===== Material provided =====

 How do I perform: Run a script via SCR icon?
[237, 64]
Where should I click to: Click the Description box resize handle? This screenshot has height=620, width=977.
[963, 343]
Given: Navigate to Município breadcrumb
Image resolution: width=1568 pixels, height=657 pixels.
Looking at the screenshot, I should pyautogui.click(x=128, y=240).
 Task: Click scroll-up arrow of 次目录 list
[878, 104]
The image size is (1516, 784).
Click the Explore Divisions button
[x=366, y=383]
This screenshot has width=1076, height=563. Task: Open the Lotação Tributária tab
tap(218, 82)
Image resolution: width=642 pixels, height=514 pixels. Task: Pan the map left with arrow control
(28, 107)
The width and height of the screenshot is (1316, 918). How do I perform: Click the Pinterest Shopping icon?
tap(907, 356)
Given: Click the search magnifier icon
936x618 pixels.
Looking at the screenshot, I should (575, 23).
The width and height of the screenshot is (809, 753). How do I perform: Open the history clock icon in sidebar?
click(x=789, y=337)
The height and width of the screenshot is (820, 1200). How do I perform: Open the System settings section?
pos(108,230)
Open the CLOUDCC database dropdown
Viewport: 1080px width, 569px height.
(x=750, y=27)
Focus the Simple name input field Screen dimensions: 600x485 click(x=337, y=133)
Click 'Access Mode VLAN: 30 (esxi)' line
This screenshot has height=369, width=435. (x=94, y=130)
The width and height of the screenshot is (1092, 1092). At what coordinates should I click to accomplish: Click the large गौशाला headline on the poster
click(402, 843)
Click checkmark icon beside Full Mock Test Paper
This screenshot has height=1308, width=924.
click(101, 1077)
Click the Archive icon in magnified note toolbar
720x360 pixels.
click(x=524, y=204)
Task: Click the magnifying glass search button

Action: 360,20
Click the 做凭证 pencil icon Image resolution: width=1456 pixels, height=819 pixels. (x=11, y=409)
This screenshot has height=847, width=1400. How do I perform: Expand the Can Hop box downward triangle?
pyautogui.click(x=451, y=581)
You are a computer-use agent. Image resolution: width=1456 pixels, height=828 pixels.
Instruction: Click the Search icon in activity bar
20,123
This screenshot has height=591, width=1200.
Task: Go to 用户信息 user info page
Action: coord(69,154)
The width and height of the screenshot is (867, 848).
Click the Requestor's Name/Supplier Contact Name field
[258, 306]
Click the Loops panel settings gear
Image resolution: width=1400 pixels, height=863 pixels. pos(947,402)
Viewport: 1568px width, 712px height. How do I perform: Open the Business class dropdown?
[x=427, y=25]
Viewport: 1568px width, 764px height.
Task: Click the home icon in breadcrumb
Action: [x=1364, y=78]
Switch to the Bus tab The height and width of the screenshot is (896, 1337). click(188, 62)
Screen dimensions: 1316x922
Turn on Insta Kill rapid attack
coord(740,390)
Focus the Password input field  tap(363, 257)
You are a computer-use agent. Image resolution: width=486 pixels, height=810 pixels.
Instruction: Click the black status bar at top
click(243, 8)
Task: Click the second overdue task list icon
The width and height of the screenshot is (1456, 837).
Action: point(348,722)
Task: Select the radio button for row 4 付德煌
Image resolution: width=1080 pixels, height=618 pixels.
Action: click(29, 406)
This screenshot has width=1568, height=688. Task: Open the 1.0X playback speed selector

=====

Format every line of the items above as a Markdown table with the columns Row and Line, numbering the rows and leaving out blank lines.

**Reply to the task**.
| Row | Line |
|---|---|
| 1 |  How do I perform: Run a script via SCR icon? |
| 2 | [237, 64] |
| 3 | Where should I click to: Click the Description box resize handle? This screenshot has height=620, width=977. |
| 4 | [963, 343] |
| 5 | Given: Navigate to Município breadcrumb |
| 6 | Image resolution: width=1568 pixels, height=657 pixels. |
| 7 | Looking at the screenshot, I should pyautogui.click(x=128, y=240). |
| 8 |  Task: Click scroll-up arrow of 次目录 list |
| 9 | [878, 104] |
| 10 | The image size is (1516, 784). |
| 11 | Click the Explore Divisions button |
| 12 | [x=366, y=383] |
| 13 | This screenshot has width=1076, height=563. Task: Open the Lotação Tributária tab |
| 14 | tap(218, 82) |
| 15 | Image resolution: width=642 pixels, height=514 pixels. Task: Pan the map left with arrow control |
| 16 | (28, 107) |
| 17 | The width and height of the screenshot is (1316, 918). How do I perform: Click the Pinterest Shopping icon? |
| 18 | tap(907, 356) |
| 19 | Given: Click the search magnifier icon |
| 20 | 936x618 pixels. |
| 21 | Looking at the screenshot, I should (575, 23). |
| 22 | The width and height of the screenshot is (809, 753). How do I perform: Open the history clock icon in sidebar? |
| 23 | click(x=789, y=337) |
| 24 | The height and width of the screenshot is (820, 1200). How do I perform: Open the System settings section? |
| 25 | pos(108,230) |
| 26 | Open the CLOUDCC database dropdown |
| 27 | Viewport: 1080px width, 569px height. |
| 28 | (x=750, y=27) |
| 29 | Focus the Simple name input field Screen dimensions: 600x485 click(x=337, y=133) |
| 30 | Click 'Access Mode VLAN: 30 (esxi)' line |
| 31 | This screenshot has height=369, width=435. (x=94, y=130) |
| 32 | The width and height of the screenshot is (1092, 1092). At what coordinates should I click to accomplish: Click the large गौशाला headline on the poster |
| 33 | click(402, 843) |
| 34 | Click checkmark icon beside Full Mock Test Paper |
| 35 | This screenshot has height=1308, width=924. |
| 36 | click(101, 1077) |
| 37 | Click the Archive icon in magnified note toolbar |
| 38 | 720x360 pixels. |
| 39 | click(x=524, y=204) |
| 40 | Task: Click the magnifying glass search button |
| 41 | Action: 360,20 |
| 42 | Click the 做凭证 pencil icon Image resolution: width=1456 pixels, height=819 pixels. (x=11, y=409) |
| 43 | This screenshot has height=847, width=1400. How do I perform: Expand the Can Hop box downward triangle? |
| 44 | pyautogui.click(x=451, y=581) |
| 45 | You are a computer-use agent. Image resolution: width=1456 pixels, height=828 pixels. |
| 46 | Instruction: Click the Search icon in activity bar |
| 47 | 20,123 |
| 48 | This screenshot has height=591, width=1200. |
| 49 | Task: Go to 用户信息 user info page |
| 50 | Action: coord(69,154) |
| 51 | The width and height of the screenshot is (867, 848). |
| 52 | Click the Requestor's Name/Supplier Contact Name field |
| 53 | [258, 306] |
| 54 | Click the Loops panel settings gear |
| 55 | Image resolution: width=1400 pixels, height=863 pixels. pos(947,402) |
| 56 | Viewport: 1568px width, 712px height. How do I perform: Open the Business class dropdown? |
| 57 | [x=427, y=25] |
| 58 | Viewport: 1568px width, 764px height. |
| 59 | Task: Click the home icon in breadcrumb |
| 60 | Action: [x=1364, y=78] |
| 61 | Switch to the Bus tab The height and width of the screenshot is (896, 1337). click(188, 62) |
| 62 | Screen dimensions: 1316x922 |
| 63 | Turn on Insta Kill rapid attack |
| 64 | coord(740,390) |
| 65 | Focus the Password input field  tap(363, 257) |
| 66 | You are a computer-use agent. Image resolution: width=486 pixels, height=810 pixels. |
| 67 | Instruction: Click the black status bar at top |
| 68 | click(243, 8) |
| 69 | Task: Click the second overdue task list icon |
| 70 | The width and height of the screenshot is (1456, 837). |
| 71 | Action: point(348,722) |
| 72 | Task: Select the radio button for row 4 付德煌 |
| 73 | Image resolution: width=1080 pixels, height=618 pixels. |
| 74 | Action: click(29, 406) |
| 75 | This screenshot has width=1568, height=688. Task: Open the 1.0X playback speed selector |